### Action item
You are asked to filter the data below and copy every line holding "agent".

### Stored records

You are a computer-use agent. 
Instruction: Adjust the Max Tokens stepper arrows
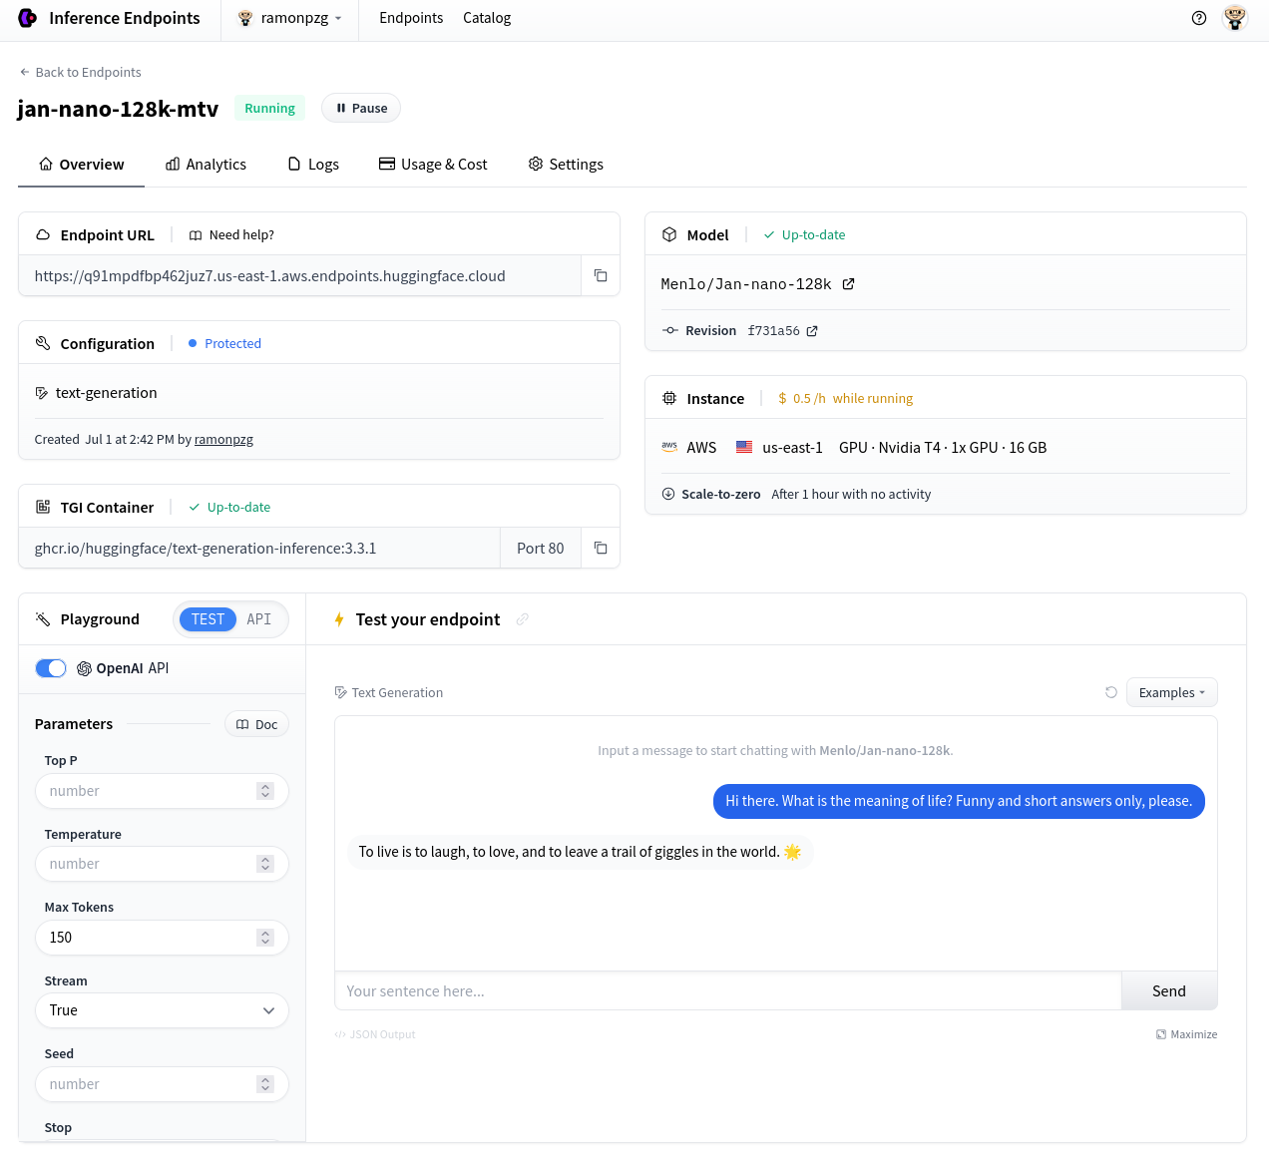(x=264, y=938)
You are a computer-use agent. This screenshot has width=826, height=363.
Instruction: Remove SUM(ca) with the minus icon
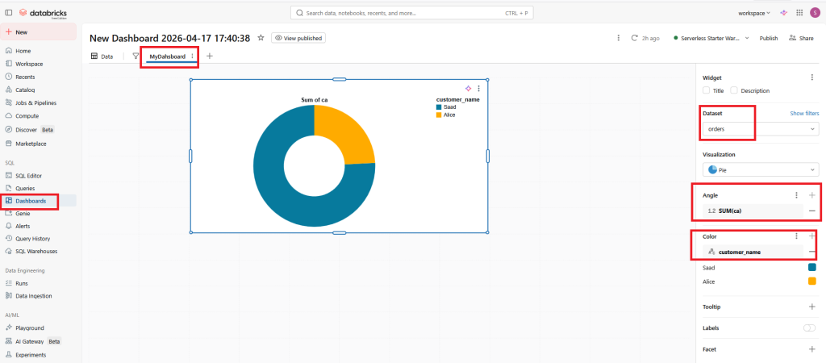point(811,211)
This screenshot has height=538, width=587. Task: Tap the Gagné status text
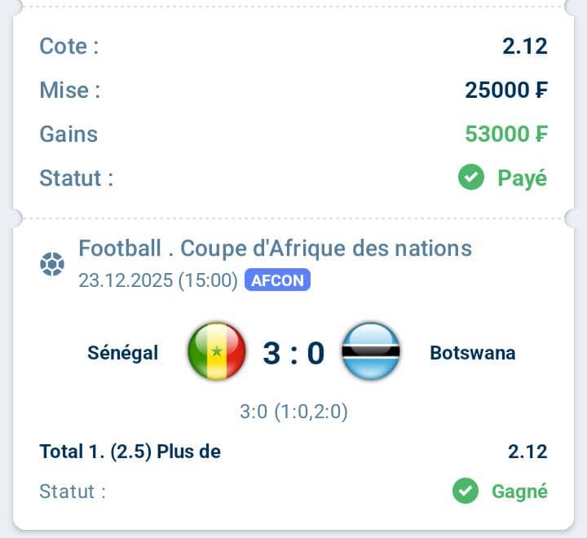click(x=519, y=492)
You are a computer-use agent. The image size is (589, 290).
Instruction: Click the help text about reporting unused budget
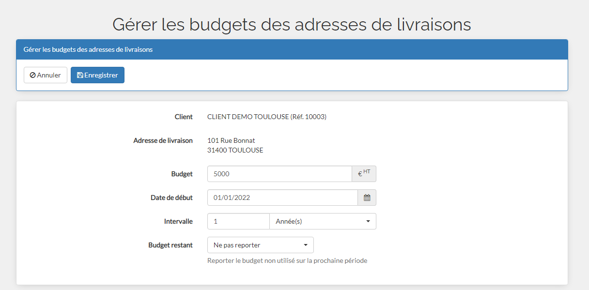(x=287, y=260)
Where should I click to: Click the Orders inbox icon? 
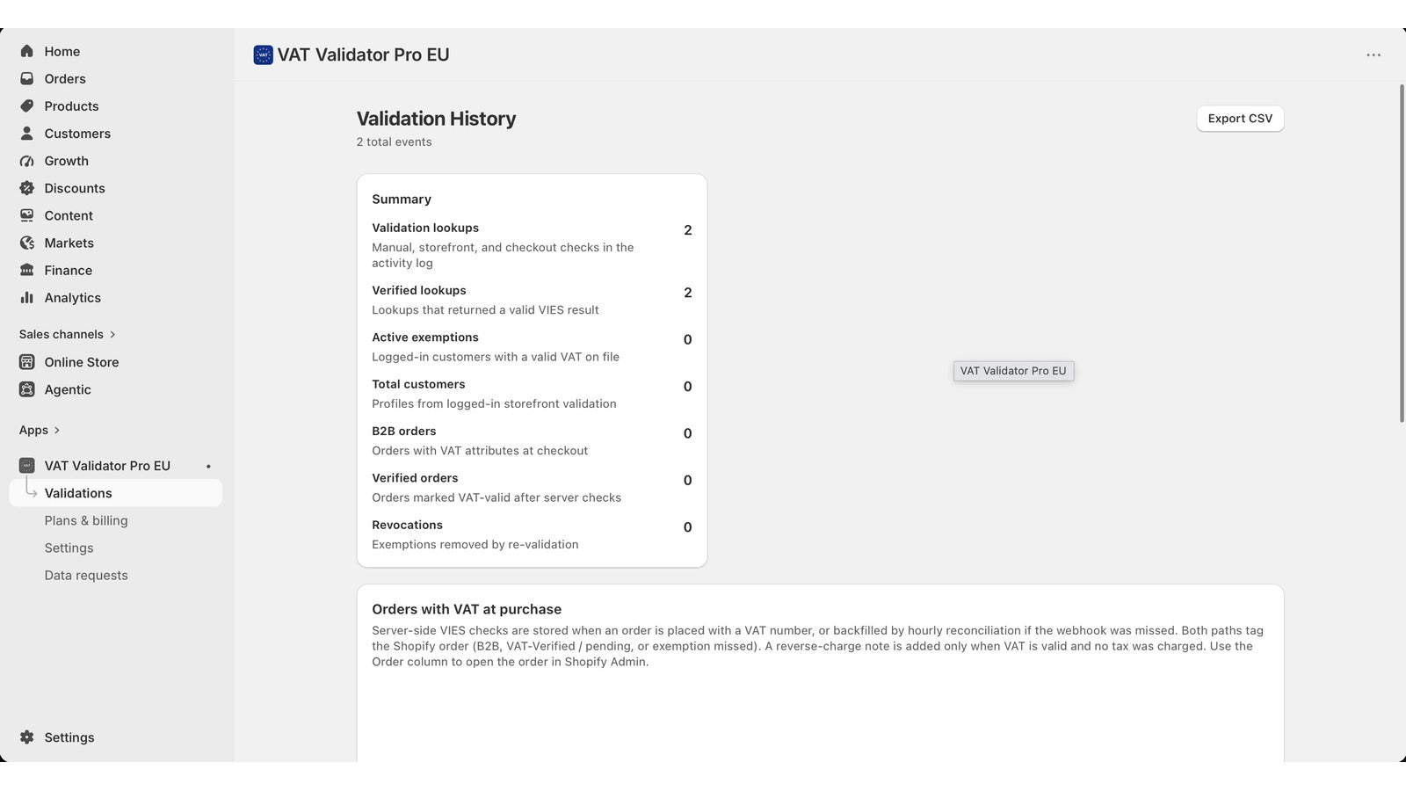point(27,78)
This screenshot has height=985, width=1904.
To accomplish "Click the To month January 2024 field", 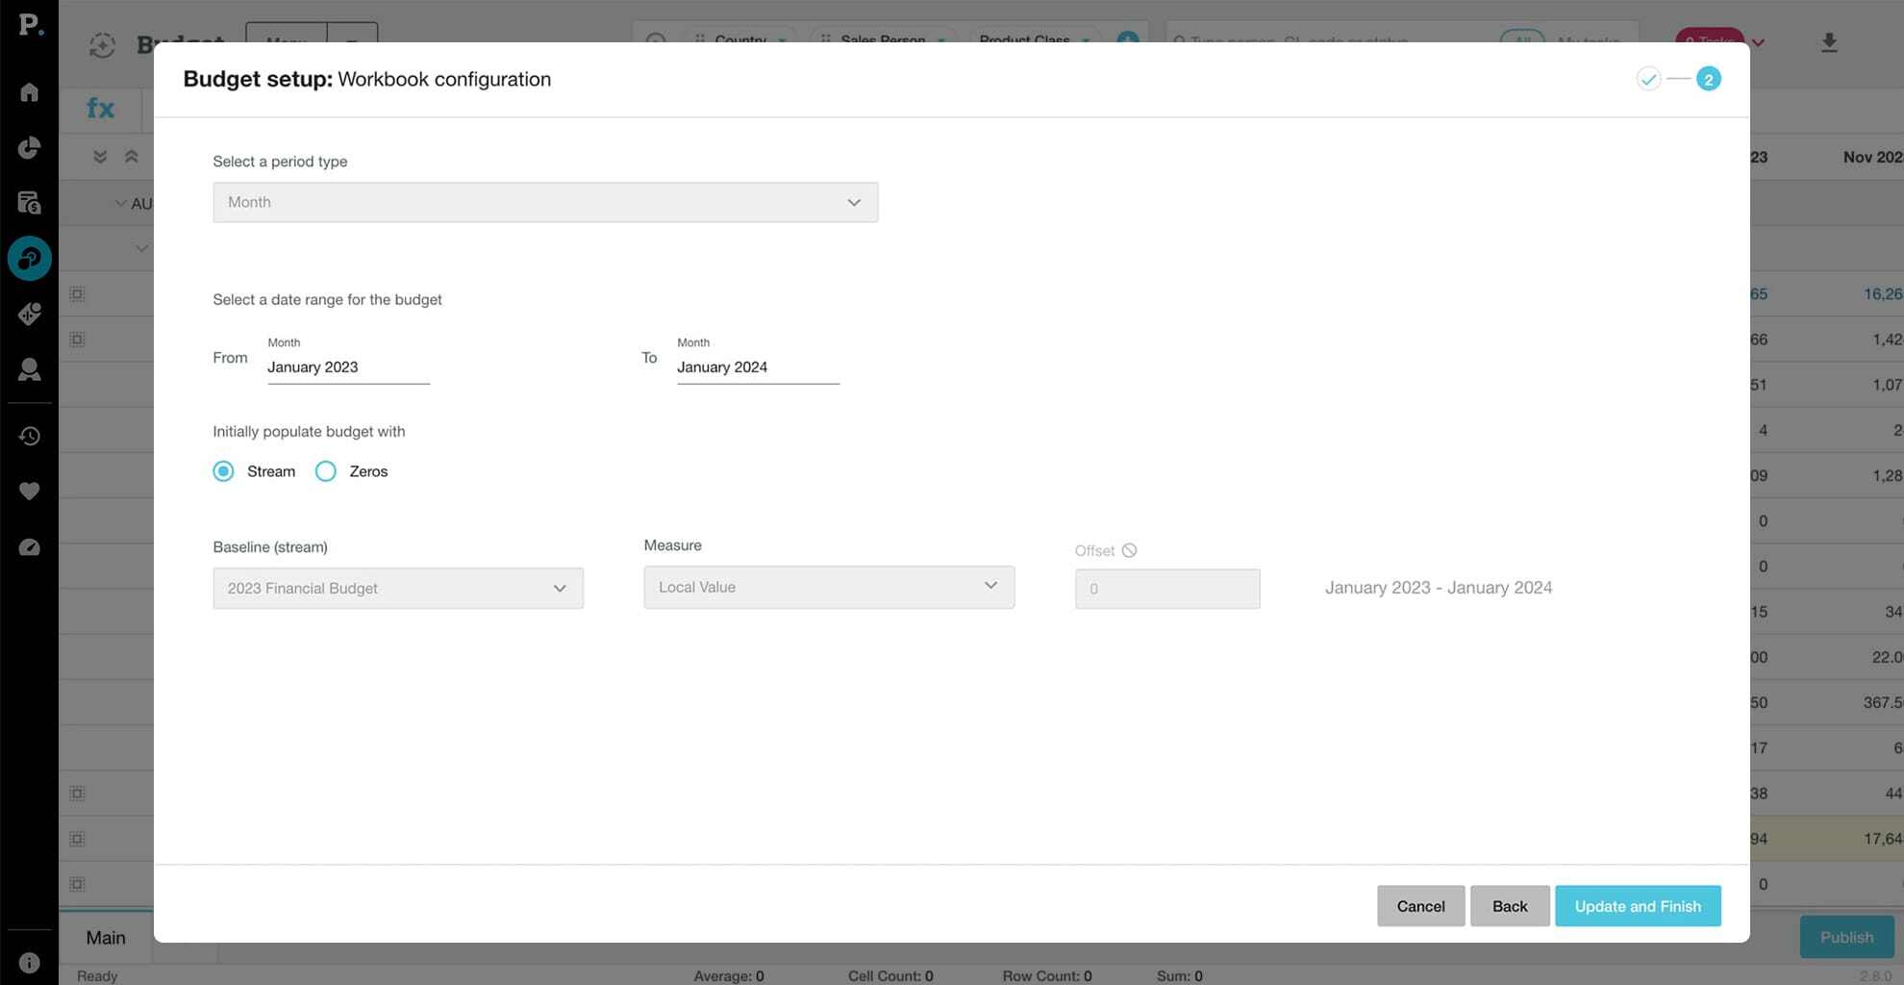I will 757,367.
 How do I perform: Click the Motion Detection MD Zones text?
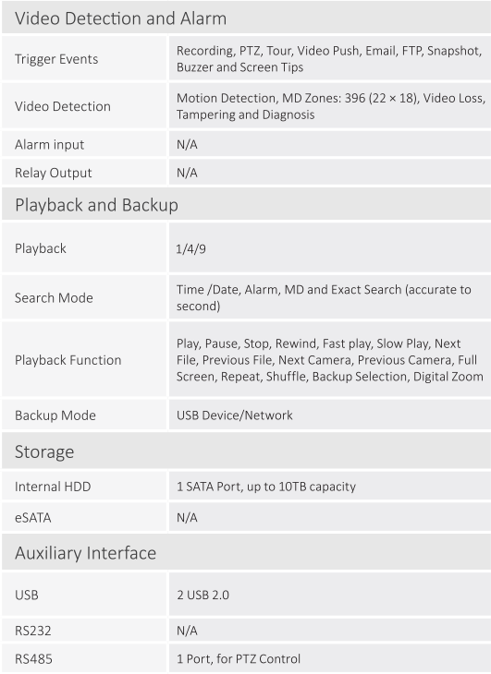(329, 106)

### Task output
You are a computer-use agent. 
You are a computer-use agent. This screenshot has width=826, height=363.
You are a computer-use agent. The image size is (589, 290).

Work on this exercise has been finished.